Instinct
If I may be allowed to use the word “habit,” without any implication as to the time or manner in which it took birth, so as to be equivalent to the corrected phrase “habit or disposition,” that is, as some general principle working in a man’s nature to determine how he will act, then an instinct, in the proper sense of the word, is an inherited habit, or in more accurate language, an inherited disposition. But since it is difficult to make sure whether a habit is inherited or is due to infantile training and tradition, I shall ask leave to employ the word “instinct” to cover both cases.
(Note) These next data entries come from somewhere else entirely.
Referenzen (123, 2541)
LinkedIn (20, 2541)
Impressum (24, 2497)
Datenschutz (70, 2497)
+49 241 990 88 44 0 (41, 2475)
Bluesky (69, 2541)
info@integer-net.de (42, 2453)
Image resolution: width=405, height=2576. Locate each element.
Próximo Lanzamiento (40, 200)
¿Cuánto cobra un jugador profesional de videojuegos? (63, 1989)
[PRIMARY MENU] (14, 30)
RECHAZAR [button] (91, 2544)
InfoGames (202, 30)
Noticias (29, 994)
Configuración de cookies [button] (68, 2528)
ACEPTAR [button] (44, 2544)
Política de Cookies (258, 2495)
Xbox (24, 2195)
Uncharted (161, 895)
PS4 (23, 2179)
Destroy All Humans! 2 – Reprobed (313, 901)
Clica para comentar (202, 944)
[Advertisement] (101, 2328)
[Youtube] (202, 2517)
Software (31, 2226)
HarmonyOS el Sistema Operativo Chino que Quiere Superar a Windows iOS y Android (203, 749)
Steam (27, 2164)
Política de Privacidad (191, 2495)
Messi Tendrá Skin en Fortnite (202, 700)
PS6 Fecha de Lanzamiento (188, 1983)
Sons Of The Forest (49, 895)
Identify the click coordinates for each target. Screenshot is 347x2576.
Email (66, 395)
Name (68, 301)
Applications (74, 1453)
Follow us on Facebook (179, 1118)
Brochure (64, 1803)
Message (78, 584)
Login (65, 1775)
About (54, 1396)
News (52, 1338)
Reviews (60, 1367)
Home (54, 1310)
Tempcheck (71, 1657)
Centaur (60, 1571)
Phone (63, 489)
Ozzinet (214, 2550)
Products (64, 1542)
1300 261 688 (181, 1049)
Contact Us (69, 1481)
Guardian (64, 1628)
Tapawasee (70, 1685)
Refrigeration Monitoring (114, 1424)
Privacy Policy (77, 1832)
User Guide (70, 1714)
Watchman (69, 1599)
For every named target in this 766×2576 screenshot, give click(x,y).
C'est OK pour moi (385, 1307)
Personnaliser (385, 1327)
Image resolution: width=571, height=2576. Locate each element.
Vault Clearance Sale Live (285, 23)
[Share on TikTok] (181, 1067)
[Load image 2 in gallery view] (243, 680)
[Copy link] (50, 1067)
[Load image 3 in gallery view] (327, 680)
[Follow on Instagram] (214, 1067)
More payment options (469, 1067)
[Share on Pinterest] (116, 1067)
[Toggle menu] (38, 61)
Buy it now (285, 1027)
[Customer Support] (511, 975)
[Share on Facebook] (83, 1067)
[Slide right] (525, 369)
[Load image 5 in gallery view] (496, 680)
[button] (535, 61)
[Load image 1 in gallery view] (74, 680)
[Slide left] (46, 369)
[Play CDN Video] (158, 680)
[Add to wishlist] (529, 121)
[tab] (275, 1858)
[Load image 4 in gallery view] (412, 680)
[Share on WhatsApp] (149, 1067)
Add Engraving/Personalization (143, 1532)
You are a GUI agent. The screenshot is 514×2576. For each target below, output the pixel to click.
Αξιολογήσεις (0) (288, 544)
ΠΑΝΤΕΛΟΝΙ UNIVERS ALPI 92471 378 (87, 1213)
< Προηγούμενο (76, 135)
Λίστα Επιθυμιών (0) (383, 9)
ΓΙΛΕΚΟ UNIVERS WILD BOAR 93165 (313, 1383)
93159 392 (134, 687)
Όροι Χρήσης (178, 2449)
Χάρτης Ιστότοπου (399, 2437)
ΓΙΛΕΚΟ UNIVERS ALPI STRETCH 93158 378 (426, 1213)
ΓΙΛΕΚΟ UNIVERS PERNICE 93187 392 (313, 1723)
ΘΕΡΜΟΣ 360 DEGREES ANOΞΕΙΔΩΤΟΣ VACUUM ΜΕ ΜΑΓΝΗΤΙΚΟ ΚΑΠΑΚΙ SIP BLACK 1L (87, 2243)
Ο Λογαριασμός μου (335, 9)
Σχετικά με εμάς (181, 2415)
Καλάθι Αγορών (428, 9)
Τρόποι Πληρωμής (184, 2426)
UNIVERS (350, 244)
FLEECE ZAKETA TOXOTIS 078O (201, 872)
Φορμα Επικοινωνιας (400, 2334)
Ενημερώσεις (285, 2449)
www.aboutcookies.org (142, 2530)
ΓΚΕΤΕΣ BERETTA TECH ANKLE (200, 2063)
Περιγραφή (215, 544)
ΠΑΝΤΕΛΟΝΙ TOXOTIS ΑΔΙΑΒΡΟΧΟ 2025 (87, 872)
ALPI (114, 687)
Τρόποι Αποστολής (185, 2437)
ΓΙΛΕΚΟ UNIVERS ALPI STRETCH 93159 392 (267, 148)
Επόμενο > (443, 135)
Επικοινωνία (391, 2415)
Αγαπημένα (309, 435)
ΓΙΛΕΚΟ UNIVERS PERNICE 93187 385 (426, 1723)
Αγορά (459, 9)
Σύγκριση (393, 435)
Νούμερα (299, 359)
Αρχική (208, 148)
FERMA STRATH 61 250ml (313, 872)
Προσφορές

Should I be asked for a more explicit statement of what I mean by an “instinct,” I should [define it], after premissing that while action may, in the first place, be purely physical and open to outward inspection, it may also, in the second place, be purely mental and knowable (by others, at any rate, than the actor) only through outward symptoms or indirect effects, and thirdly it may be partly inward and partly outward, as when a person talks, involving some expenditure of potential energy, - that premissed, I say, I should define what I mean by an “instinct” as a way of voluntary acting prevalent almost universally among otherwise normal individual of at least one sex or other unmistakable natural part of a race (at some stage, or during recurring periods of their lives), which action conduces to the probable perpetuation of that race, and which, in the present stage of science, is not at once satisfactorily and fully explicable as a result of any more general way of mental action.
“Instinct” is nothing but the generalization of a certain kind of single voluntary responses of single animals to single stimuli, namely of those responses that have tendencies to produce similar ultimate (and usually beneficial) effects on the welfare of those animals or of their progeny, which effects, however, they can hardly be supposed to have divined and certainly not to have ascertained by reasoning.